Eat cake? Give me chicken back!

Jamaica has an Agriculture Minister named Roger Clarke. He is what Jamaicans would call ‘full-bodied’, ‘big boned’, or in modern slang, ‘fluffy’. If I had been the Prime Minister, I would have chosen someone whose figure did not offer so many easy chances to fling stones, despite his very good credentials in agricultural activities. A man of his girth may well eat rice by the acre, but don’t tell that to your people. That seems Romneyesque, if I could be so unkind.

Even though I’m not ready to accept that Jamaica has a major problem with hunger and food availability, I won’t argue that many people find it hard to put good meals on their plates. Examples abound of people who have this difficulty daily. Jamaica was honored recently for being among 38 countries to have met UN hunger eradication targets earlier than set. So, it seems that we have another of those conundrums with food appearing to be abundant, yet many people claiming hunger, and statistics suggesting that things are getting better. We may also be witnessing situations where people hide behind their social status and pretend that all is well, though they struggle to eat well. I watched a rerun last night of a current affairs program, which looked at the high incidence of skin bleaching in Jamaica, especially amongst some socioeconomic groups, sometimes spending relatively large sums on lightening creams when they struggle to spend money on food or other basics.

Jamaicans will quickly put themselves up as sufferers. Music is often used as the platform for protest. Songs about hunger often gain popularity.
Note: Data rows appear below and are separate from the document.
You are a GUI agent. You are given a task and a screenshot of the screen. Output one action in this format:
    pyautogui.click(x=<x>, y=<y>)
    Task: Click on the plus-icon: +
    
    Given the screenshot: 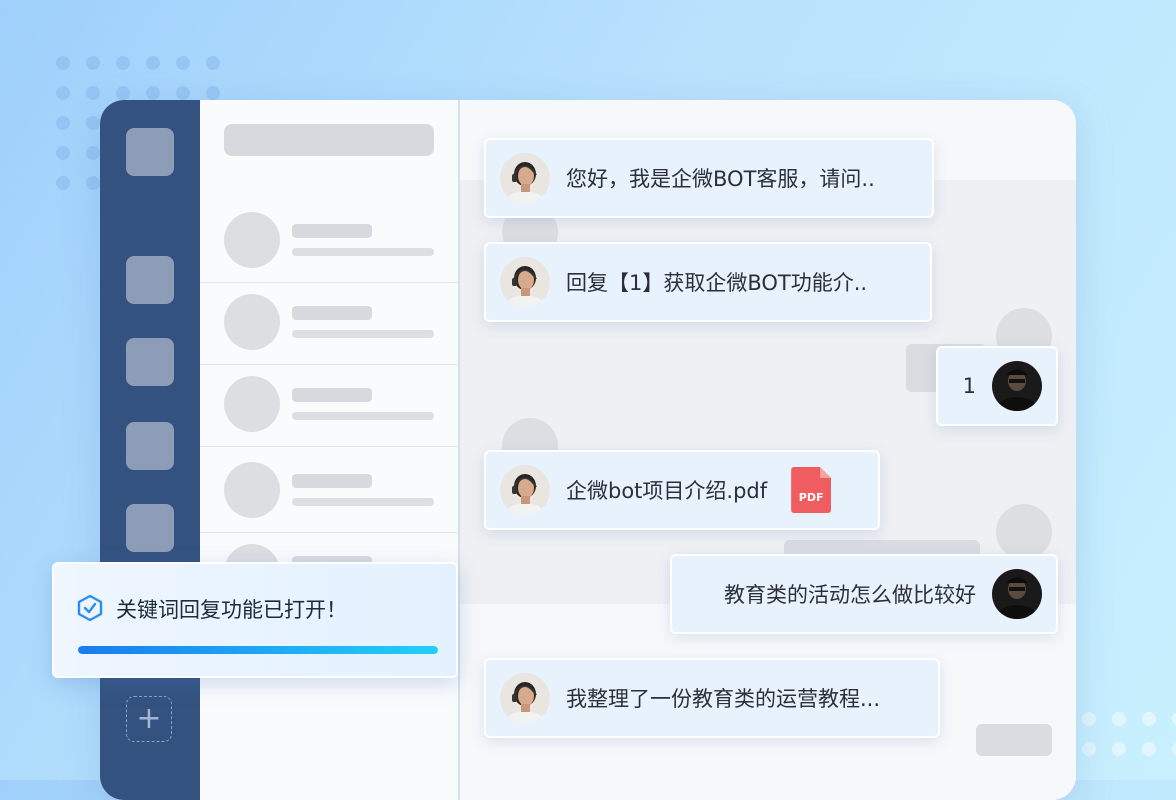 What is the action you would take?
    pyautogui.click(x=149, y=719)
    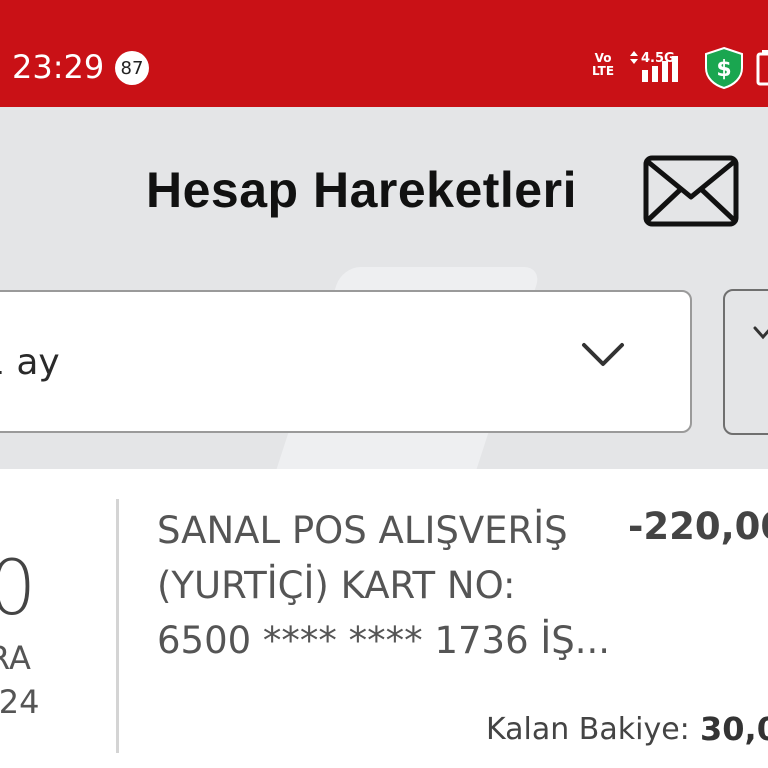  What do you see at coordinates (588, 730) in the screenshot?
I see `balance-label: Kalan Bakiye:` at bounding box center [588, 730].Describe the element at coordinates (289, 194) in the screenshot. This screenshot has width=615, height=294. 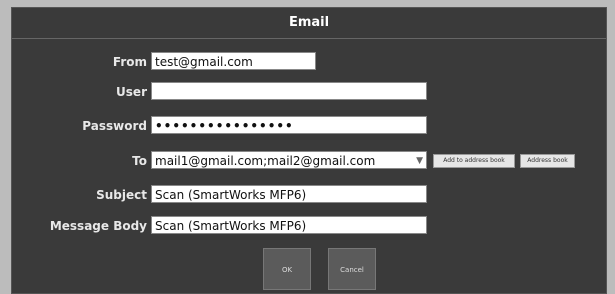
I see `subject-field: Scan (SmartWorks MFP6)` at that location.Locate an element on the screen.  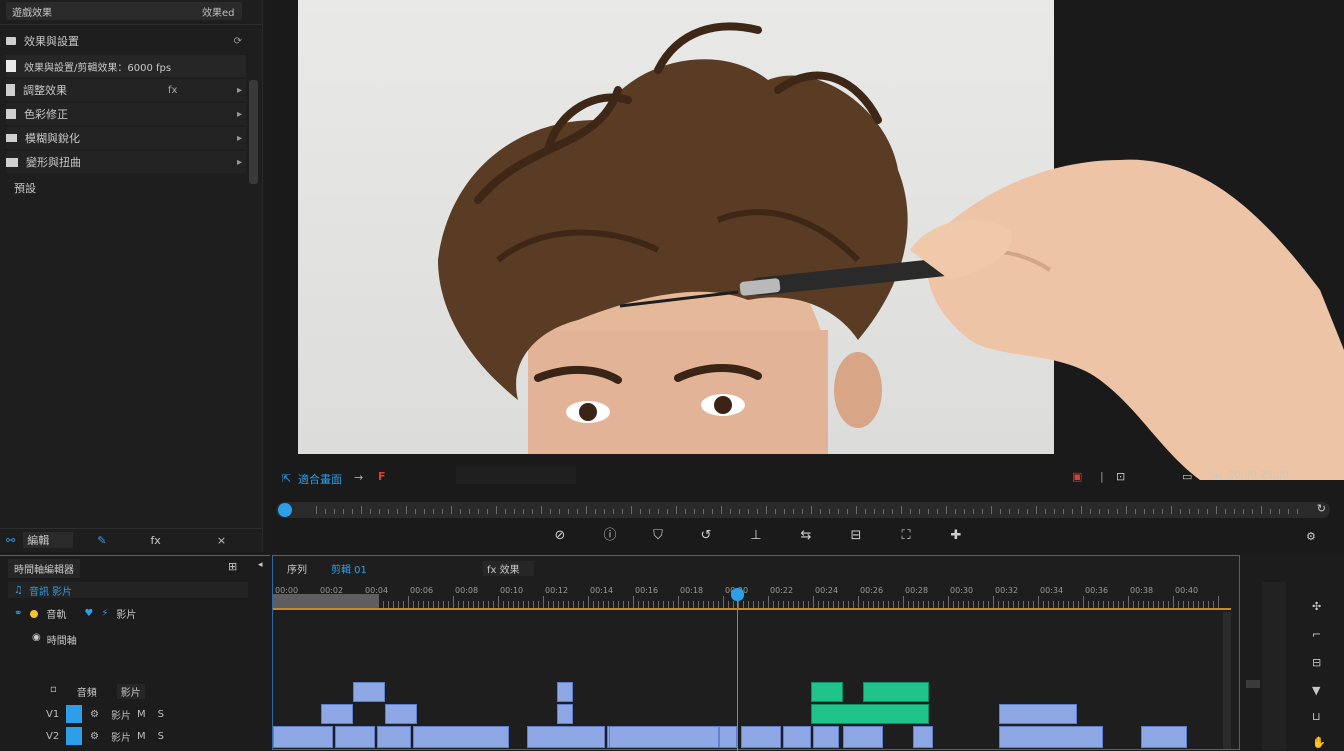
playhead-handle is located at coordinates (285, 510).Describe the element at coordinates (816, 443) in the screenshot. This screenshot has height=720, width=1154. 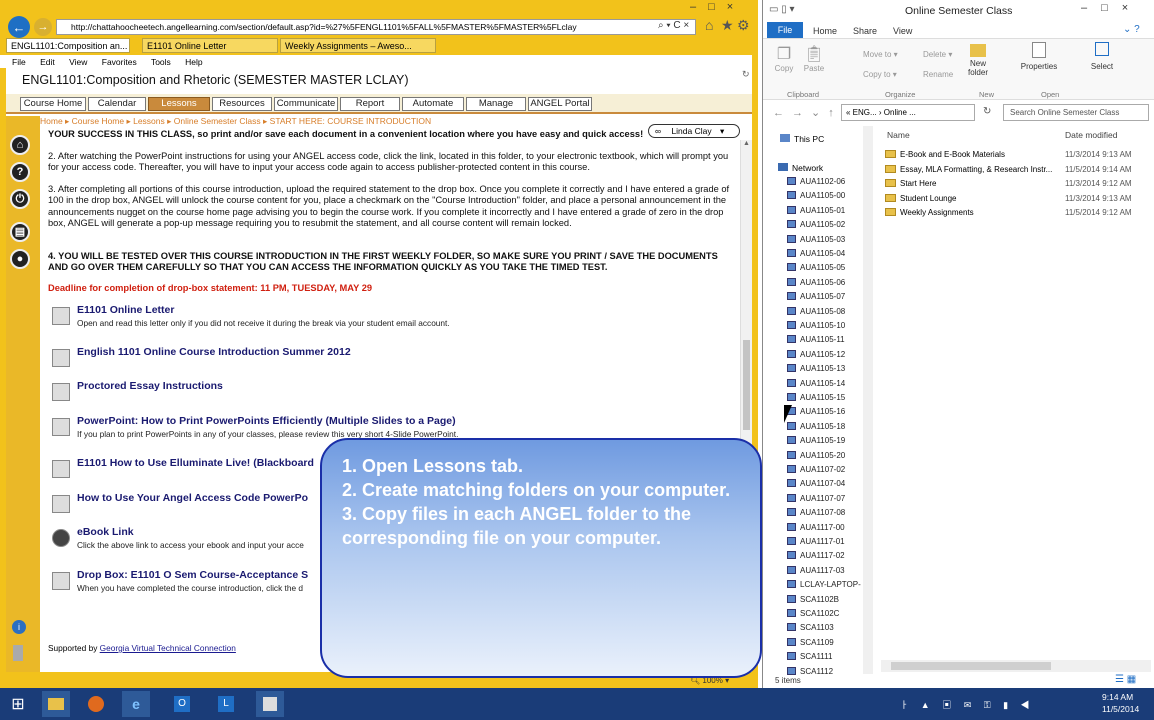
I see `tree-network-item: AUA1105-19` at that location.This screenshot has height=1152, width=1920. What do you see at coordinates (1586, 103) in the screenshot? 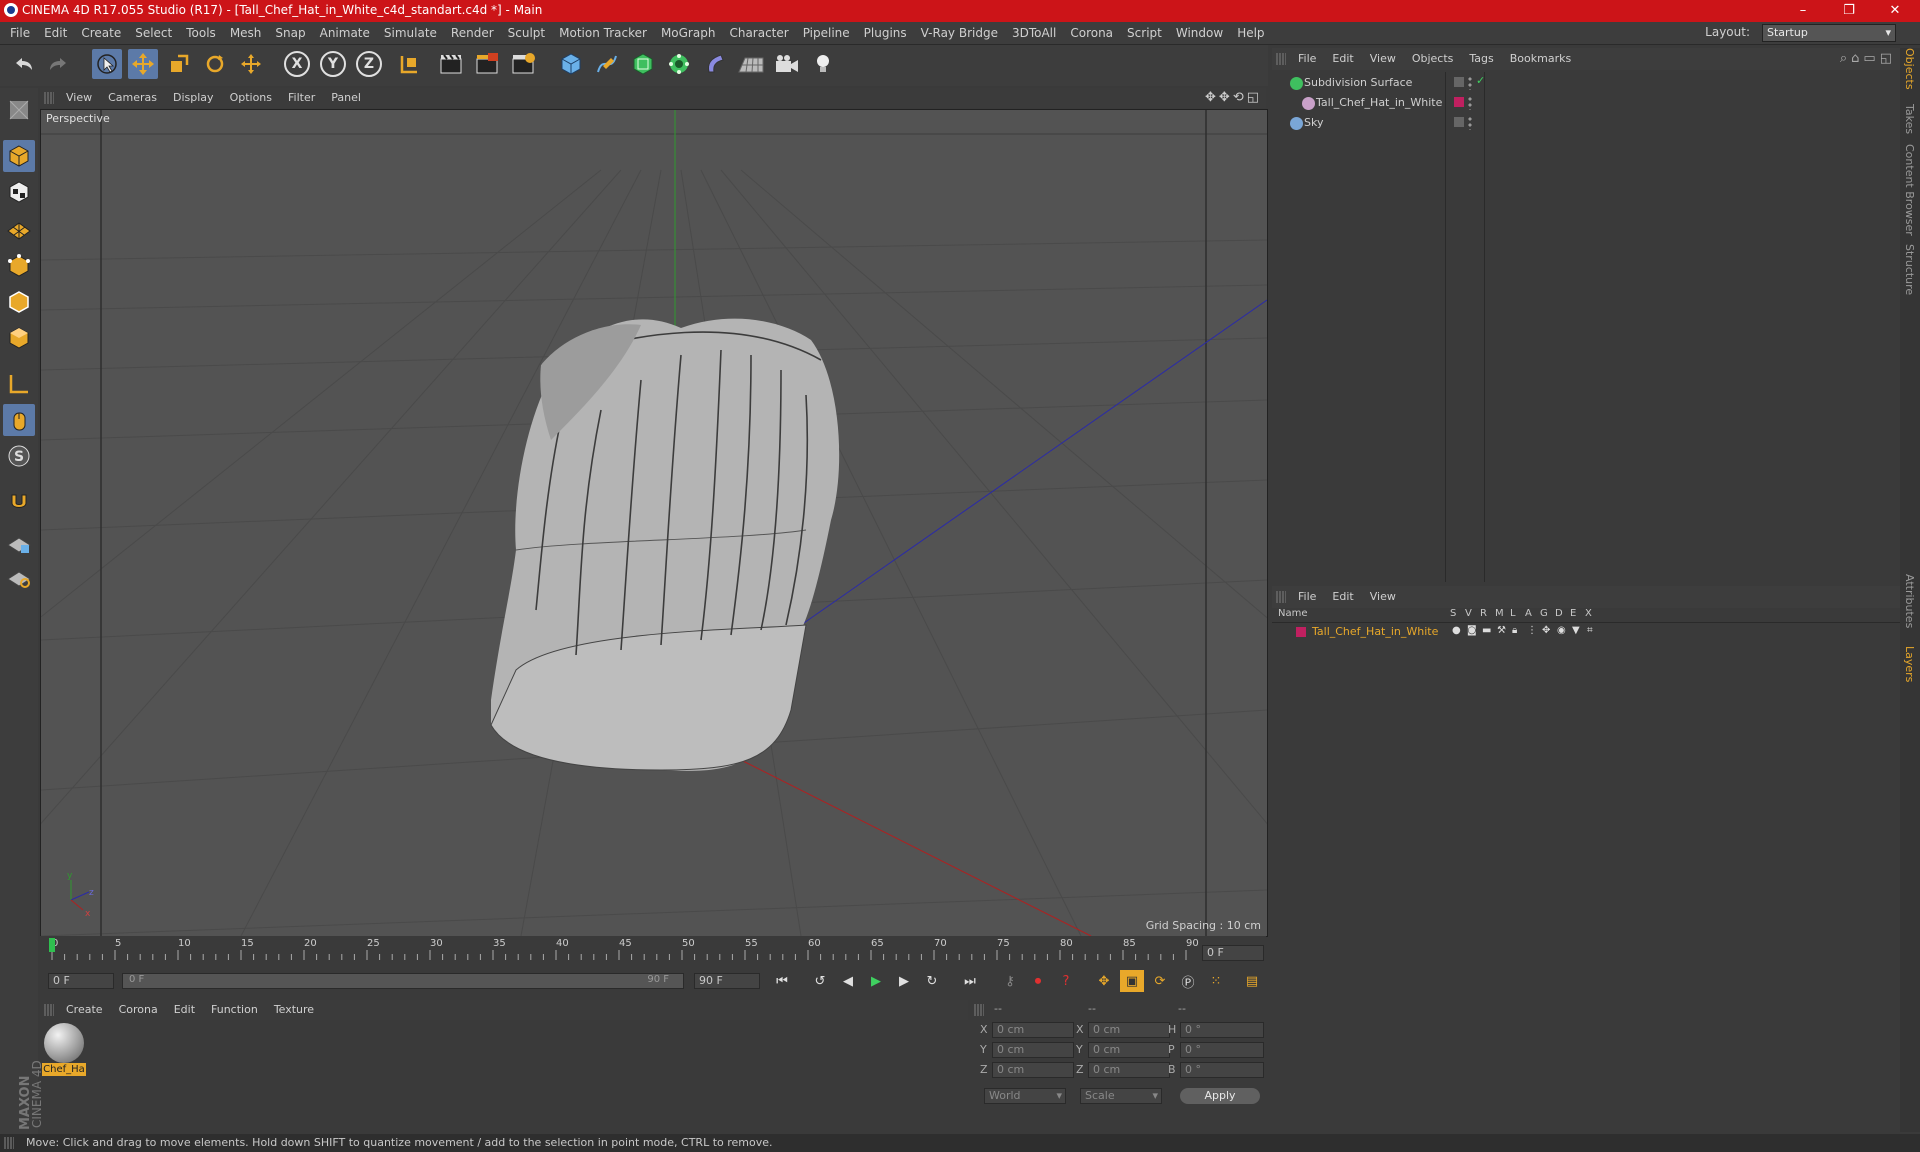
I see `object-row: Tall_Chef_Hat_in_White` at bounding box center [1586, 103].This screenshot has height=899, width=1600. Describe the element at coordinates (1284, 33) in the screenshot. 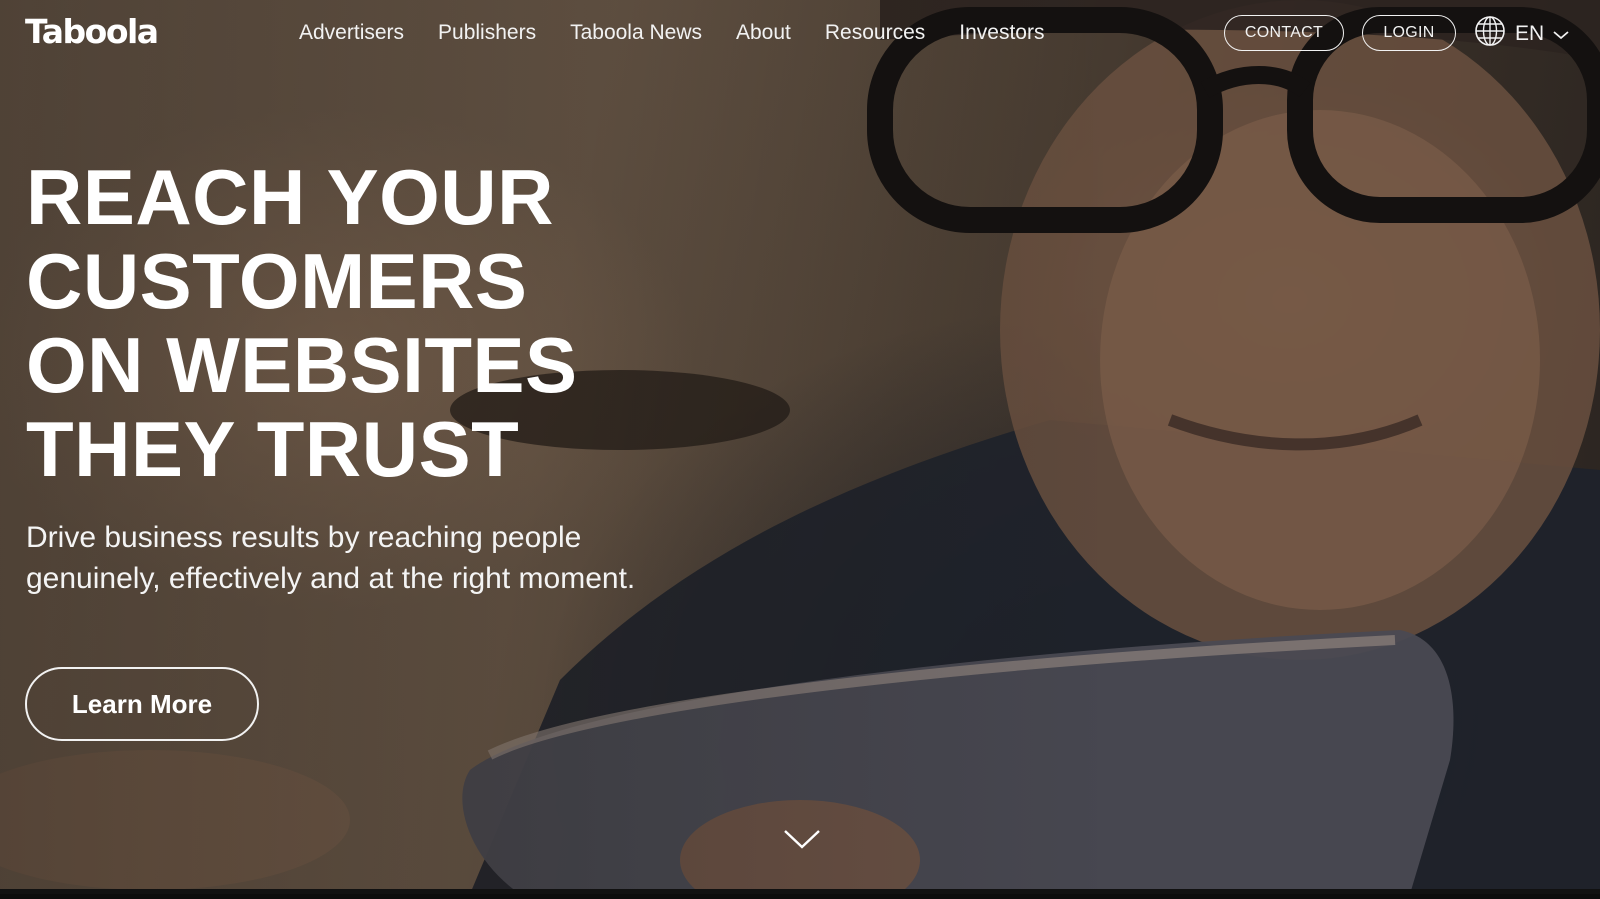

Minister Clarke seems to be too ready to appear out of touch with the so-called sufferers. Right now, he’s having his “let them eat cake” moment, by telling Jamacans not to worry about getting chicken back to cook (about J$80-100 a pound) but should get ready to buy more-expensive meat like oxtail (J$300-400 a pound).


Most North Americans and Europeans may roll their eyes or snigger at the thought that chicken back or ox tail could become such hot potatoes–excuse my mixed metaphor. Aren’t these the stuff of so-called ‘bizarre’ food TV shows? But, these foods are still staples in Jamaica, and in many other parts of the Caribbean. Let’s not get into whether we eat food that others in the developed world may see as only fit for their dogs, these things are much desired here, so don’t take lightly the concerns.

The opposition JLP are crowing that chicken back was much cheaper and more plentiful when they were last in power. The ruling PNP know that their feathers can be ruffled by either an indifferent attitude to the underlying issues or the appearance of inaction, if prices and supplies don’t improve. We may see a rerun of the French revolution, but food riots could easily erupt. PM Portia Simpson-Miller puts herself up as a champion of the poor: the economy in general and food in particular may knock her medal chances as her feet are put to the fire.